RE: bluestore locking

Somnath Roy <Somnath.Roy@xxxxxxxxxxx> · Thu, 11 Aug 2016 16:51:14 +0000

<<inline with [Somnath]

-----Original Message-----
From: Sage Weil [mailto:sweil@xxxxxxxxxx]
Sent: Thursday, August 11, 2016 9:04 AM
To: Somnath Roy
Cc: ceph-devel@xxxxxxxxxxxxxxx
Subject: bluestore locking

After our conversation this mornning I went through the locking a bit more and I think we're in okay shape.  To summarize:

These 'forward lookup' structures are protected by coll->lock:

 Bnode::blob_map -> Blob                                    coll->lock
 Onode::blob_map -> Blob                                    coll->lock

These ones are protected by cache->lock:

 Collection::OnodeSpace::onode_map -> Onode (unordered_map)     cache->lock
 Blob::bc -> Buffer                                             cache->lock

The BnodeSet is a bit different because it is depopulated when the last onode ref goes away.  But it has its own lock:

 Collection::BnodeSet::uset -> Bnode (intrustive set)       BnodeSet::lock

Anyway, the point of this is that the cache trim() can do everything it needs with just cache->lock.  That means that during an update, we normally have coll->lock to protect the structures we're touching, and if we are adding onodes to OnodeSpace or BufferSpace we additionally take
cache->lock for the appropriate cache fragment.

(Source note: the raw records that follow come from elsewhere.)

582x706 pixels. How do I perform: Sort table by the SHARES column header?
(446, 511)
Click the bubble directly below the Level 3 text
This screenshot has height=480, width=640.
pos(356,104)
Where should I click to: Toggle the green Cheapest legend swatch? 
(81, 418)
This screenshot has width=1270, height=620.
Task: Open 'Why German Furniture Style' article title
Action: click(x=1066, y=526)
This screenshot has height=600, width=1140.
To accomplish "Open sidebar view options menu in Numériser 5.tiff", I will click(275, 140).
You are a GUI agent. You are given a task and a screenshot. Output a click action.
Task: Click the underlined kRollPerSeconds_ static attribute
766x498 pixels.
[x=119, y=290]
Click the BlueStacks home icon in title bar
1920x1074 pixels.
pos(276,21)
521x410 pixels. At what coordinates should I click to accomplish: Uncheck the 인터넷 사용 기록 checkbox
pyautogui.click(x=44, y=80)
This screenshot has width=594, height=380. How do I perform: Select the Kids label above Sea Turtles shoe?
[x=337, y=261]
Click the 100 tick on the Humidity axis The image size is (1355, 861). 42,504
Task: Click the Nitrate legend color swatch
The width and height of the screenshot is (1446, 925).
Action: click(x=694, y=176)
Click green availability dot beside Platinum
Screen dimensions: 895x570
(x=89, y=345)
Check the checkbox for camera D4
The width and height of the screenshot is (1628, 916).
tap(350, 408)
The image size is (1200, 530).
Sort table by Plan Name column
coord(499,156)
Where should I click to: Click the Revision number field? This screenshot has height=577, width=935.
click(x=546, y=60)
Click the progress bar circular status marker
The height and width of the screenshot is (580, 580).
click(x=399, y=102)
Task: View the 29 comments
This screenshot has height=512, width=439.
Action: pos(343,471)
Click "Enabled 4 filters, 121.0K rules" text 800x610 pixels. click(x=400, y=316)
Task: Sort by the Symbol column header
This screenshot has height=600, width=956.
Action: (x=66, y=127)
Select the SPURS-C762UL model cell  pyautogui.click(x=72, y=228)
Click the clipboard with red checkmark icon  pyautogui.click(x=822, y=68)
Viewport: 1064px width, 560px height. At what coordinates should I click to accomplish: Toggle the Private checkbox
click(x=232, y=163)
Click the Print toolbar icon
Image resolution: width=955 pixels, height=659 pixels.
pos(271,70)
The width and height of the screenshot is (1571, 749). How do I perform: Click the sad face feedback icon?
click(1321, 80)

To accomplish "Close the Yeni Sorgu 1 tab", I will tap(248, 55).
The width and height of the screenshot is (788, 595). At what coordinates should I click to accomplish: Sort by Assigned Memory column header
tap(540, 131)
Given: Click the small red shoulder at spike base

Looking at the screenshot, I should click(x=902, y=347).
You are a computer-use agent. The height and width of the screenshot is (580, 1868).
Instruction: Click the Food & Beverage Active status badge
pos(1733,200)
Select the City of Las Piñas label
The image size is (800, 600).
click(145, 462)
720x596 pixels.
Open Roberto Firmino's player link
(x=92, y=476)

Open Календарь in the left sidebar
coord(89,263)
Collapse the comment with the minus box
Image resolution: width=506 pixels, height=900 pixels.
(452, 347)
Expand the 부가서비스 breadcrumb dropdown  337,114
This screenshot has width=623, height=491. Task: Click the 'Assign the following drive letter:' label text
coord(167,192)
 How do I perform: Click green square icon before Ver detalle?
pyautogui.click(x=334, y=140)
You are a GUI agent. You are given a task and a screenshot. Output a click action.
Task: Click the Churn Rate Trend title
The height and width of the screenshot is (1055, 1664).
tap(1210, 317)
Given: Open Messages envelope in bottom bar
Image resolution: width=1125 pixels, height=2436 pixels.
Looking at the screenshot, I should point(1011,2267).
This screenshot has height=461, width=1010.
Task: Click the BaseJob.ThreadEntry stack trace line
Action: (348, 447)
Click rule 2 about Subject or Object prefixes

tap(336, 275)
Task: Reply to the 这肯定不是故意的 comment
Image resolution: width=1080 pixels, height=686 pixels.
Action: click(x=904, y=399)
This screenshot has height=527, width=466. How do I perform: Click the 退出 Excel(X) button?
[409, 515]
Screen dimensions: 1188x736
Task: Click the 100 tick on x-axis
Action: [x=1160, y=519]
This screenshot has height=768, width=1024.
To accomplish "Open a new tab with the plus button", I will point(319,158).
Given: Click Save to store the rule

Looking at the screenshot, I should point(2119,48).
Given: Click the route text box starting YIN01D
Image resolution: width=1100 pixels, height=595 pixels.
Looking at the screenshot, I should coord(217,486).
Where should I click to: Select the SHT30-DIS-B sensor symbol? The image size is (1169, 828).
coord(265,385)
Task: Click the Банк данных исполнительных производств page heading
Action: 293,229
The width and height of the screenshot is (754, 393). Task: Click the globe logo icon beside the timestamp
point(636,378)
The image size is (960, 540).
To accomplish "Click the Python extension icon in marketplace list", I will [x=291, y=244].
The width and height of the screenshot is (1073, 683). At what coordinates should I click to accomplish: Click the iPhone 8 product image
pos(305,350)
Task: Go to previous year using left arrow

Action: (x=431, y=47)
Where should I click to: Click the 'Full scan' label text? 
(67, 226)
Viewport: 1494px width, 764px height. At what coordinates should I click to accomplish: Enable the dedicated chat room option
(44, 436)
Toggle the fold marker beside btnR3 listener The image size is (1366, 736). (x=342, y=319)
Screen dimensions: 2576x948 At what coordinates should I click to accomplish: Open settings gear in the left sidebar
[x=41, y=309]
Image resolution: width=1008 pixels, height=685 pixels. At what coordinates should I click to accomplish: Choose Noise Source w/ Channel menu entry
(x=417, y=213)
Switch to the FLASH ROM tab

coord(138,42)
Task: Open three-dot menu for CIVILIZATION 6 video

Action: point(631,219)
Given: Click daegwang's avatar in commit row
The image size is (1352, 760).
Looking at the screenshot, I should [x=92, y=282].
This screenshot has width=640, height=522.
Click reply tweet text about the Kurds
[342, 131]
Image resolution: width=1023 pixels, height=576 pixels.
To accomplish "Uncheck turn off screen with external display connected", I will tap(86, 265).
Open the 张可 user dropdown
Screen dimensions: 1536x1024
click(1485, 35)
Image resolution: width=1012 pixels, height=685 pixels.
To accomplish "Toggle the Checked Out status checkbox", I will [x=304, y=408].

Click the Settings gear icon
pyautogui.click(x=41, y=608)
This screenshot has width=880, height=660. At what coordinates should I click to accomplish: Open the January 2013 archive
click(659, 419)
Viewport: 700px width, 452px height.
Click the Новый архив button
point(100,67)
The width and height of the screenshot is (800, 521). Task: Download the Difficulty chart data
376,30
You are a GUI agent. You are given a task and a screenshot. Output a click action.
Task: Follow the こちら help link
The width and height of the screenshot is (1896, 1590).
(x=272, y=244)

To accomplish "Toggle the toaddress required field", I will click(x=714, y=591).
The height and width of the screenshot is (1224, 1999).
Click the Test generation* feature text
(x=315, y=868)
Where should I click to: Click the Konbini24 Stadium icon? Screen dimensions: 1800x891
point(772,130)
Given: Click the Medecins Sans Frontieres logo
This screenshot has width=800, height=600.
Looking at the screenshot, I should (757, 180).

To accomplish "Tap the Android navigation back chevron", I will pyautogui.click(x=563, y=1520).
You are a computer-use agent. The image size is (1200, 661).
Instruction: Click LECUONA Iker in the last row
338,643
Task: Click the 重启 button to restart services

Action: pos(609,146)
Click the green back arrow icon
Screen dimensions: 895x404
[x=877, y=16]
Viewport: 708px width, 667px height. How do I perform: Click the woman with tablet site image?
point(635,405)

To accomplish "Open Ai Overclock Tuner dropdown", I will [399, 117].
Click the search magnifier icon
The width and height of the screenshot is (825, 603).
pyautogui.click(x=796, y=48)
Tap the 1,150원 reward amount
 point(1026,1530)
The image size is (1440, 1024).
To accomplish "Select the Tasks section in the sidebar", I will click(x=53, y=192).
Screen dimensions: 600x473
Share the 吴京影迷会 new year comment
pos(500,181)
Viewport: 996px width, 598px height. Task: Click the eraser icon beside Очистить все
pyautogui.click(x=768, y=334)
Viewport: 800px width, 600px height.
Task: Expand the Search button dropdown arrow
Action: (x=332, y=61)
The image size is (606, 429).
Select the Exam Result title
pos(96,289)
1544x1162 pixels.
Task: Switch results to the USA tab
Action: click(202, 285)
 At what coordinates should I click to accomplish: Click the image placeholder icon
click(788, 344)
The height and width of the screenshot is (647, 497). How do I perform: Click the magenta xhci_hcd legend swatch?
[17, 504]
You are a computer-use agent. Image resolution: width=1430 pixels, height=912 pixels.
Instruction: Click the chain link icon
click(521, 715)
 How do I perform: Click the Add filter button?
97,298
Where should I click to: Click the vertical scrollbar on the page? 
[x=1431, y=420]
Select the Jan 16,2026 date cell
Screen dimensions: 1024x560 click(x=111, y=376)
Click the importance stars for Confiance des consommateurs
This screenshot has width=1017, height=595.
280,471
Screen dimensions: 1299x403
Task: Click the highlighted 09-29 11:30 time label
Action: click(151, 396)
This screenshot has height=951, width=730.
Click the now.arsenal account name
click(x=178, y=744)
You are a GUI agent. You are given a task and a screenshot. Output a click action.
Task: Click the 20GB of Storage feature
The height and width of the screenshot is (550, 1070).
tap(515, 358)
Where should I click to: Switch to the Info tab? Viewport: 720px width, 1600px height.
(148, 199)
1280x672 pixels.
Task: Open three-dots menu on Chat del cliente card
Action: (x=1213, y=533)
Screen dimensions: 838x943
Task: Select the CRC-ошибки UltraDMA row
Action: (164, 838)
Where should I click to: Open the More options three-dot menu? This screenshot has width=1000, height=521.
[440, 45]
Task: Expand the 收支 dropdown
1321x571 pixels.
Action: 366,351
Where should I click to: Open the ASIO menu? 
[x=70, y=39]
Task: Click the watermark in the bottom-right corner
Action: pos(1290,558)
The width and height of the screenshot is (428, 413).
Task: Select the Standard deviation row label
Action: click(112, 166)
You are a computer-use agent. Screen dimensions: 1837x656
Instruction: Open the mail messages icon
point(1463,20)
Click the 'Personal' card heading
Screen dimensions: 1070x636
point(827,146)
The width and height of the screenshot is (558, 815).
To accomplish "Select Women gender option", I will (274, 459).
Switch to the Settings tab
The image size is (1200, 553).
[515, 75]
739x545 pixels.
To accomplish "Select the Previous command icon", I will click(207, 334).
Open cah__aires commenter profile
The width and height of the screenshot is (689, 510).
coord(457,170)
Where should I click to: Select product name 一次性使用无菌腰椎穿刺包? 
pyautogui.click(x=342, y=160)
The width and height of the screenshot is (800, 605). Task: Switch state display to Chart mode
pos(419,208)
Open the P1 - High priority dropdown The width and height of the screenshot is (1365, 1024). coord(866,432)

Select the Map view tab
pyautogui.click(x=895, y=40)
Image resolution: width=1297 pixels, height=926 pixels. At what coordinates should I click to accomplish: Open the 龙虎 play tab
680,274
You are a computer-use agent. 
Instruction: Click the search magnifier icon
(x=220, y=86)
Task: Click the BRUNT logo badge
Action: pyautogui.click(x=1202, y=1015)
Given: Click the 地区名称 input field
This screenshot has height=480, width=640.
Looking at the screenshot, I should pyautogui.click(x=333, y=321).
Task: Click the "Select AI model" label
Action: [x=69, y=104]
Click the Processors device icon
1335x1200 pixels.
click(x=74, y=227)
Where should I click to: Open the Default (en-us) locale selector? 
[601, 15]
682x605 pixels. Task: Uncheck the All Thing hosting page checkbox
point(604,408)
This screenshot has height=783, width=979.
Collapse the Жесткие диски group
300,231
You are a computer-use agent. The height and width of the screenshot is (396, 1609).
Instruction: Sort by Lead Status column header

We were getting tripped up from the blob_map iteration in _txc_state_proc because we were holding no locks at all (or, previously, a collection lock that may or may not be the right one).  Igor's PR fixes this by making Blob refcounted and keeping a list of these.  The finish_write() function takes cache->lock as needed.  Also, it's worth pointing out that the blobs that we're touching will all exist under an Onode that is in the onodes list, and it turns out that the trim() is already doing the right thing and not trimming Onodes that still have any refs.

[Somnath] The crash we are not seeing in the current code as it is protected by first_collection lock in _txc_state_*. But, that patch opened up a deadlock like this.

Thread 1 -> coll->Wlock -> onode->flush() -> waiting for unfinished txc
Thread 2 -> _txc_finish_io -> _txc_state_* -> coll->Rlock

There is a small window as txcs are added in the o->flush_txns list after _txc_add release coll->Wlock()

BTW, the crash is happening as iterator got invalidated and not because blob is deleted (which eventually may hit that). Making blob ref counted will not be solving that the blob is been erased from the blob_map set. We need to protect that with a lock.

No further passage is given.